Both of us had started pouring drinks when one of the pucks shouted, “Where’s the entertainment? The strippers! The whores! I’ve ten thousand dollars in fives and a crotch on fire! Bring on the orgy!”

“Oh God,” I croaked. The glass in my hand fell to shatter on the floor.

And Niko didn’t catch it. Niko and his unmatched reflexes didn’t catch the glass. For the first time in his adult life, I thought my brother was frozen with fear.

“I thought all other paien left when you guys rolled into town,” I said. “Goodfellow said so. I remember. Distinctly. Very distinctly.” With the possible exception of the boggles, and I didn’t see Mama Boggle on a stage wearing pasties over her scaly chest and a G-string made to accommodate her thrashing crocodile tail. Nine feet of croc-a-croc-a burning love. “Oh shit, I think I’m going to pass out.” I clenched the edge of the bar.

“Almost all paien,” one of the pucks corrected. Puckstein—I recognized him by the Star of David around his neck. “Not the lili and lilitu. They can’t smell us.” He stretched as if he were next up in Olympic men’s gymnastics. Jesus. “Hope you have a fire hose handy to clean out the place. You’re going to need it when this night is over.”

Jesus.

I thought about shooting myself in the head. I thought about shooting the puck, but taking out seventy wasn’t going to happen. I decided on the simple: running out the emergency exit doors, if Niko didn’t beat me to them.

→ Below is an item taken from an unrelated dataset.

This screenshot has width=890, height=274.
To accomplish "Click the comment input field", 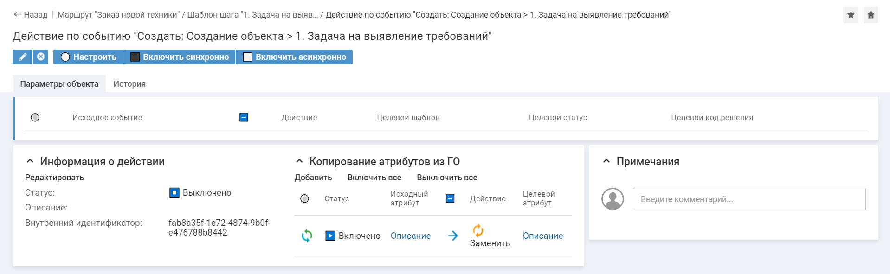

But it was too late. There were three reasons for that. One was the commitment we’d made to Robin—by commitment I meant the money we’d taken and had no intention of giving back. The second was the chains I saw wrapped and locked around the emergency door push bars. Goddamn mind-reading Goodfellow. The third was the worst.

The entertainment had arrived.

Seventy or so lions prowled through the front door. They walked upright, dressed in long raincoats to pass among humans, but they were lions. Until they stripped off the coats as soon as they passed through the door, and then they were lions and eagles. Male and female, they all had masses of hair—no, not hair, but manes, tawny or dark brown or a mixture of both. Sunglasses were dropped as well to reveal cat’s eyes in reverse, black with a golden slit of iris. They also had dark brown/black wings springing from their backs. That was comfortingly familiar. It was a peri bar. We were used to feathers here.